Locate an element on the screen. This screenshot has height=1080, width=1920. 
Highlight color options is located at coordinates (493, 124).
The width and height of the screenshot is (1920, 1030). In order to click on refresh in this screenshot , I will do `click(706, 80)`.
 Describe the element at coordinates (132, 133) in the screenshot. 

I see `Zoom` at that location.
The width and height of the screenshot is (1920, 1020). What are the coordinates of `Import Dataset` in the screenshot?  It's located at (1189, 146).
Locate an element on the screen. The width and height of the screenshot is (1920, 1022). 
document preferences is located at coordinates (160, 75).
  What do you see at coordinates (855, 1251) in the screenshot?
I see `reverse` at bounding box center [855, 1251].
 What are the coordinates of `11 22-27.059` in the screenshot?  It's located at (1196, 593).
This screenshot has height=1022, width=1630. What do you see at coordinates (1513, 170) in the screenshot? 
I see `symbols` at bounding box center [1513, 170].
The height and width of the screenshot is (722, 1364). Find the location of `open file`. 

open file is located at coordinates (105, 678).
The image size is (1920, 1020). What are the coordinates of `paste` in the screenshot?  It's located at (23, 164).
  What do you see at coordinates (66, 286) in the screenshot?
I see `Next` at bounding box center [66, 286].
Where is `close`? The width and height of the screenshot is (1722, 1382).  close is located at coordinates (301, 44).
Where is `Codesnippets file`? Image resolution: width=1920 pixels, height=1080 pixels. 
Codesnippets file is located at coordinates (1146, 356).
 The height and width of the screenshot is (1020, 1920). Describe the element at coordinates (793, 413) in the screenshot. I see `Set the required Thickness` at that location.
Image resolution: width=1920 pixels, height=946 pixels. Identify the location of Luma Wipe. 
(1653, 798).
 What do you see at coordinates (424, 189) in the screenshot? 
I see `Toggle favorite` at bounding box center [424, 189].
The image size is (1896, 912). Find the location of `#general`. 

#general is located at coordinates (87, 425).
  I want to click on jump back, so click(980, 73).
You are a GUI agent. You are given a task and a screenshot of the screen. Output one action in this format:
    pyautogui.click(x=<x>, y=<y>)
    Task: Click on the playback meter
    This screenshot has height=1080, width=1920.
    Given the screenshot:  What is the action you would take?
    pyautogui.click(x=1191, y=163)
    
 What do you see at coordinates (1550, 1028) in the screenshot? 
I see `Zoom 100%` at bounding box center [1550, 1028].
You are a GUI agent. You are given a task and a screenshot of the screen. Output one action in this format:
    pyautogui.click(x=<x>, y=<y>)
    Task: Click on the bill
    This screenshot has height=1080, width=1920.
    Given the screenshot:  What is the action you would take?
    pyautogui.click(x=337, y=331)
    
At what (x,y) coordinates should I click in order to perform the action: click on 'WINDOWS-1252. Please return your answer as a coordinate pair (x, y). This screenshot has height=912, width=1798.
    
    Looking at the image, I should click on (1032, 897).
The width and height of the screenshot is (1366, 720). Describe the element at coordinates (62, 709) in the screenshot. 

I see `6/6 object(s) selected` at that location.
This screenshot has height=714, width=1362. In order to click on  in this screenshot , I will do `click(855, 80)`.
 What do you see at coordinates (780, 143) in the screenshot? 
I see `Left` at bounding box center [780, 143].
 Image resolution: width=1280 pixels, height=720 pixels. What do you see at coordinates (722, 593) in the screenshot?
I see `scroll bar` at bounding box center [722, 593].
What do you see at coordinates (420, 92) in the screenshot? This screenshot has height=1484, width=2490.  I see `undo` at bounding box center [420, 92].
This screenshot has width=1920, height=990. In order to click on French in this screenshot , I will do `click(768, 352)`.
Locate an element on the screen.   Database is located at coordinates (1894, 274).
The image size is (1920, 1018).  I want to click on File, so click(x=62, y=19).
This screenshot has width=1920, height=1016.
____________________
Copy the data above word for word, starting at its first line and stopping after the line that contains "The width and height of the screenshot is (1920, 1020).".

> **Complete output**:
Locate an element on the screen. This screenshot has height=1080, width=1920. 
Highlight color options is located at coordinates (493, 124).
The width and height of the screenshot is (1920, 1030). In order to click on refresh in this screenshot , I will do `click(706, 80)`.
 Describe the element at coordinates (132, 133) in the screenshot. 

I see `Zoom` at that location.
The width and height of the screenshot is (1920, 1020). What are the coordinates of `Import Dataset` in the screenshot?  It's located at (1189, 146).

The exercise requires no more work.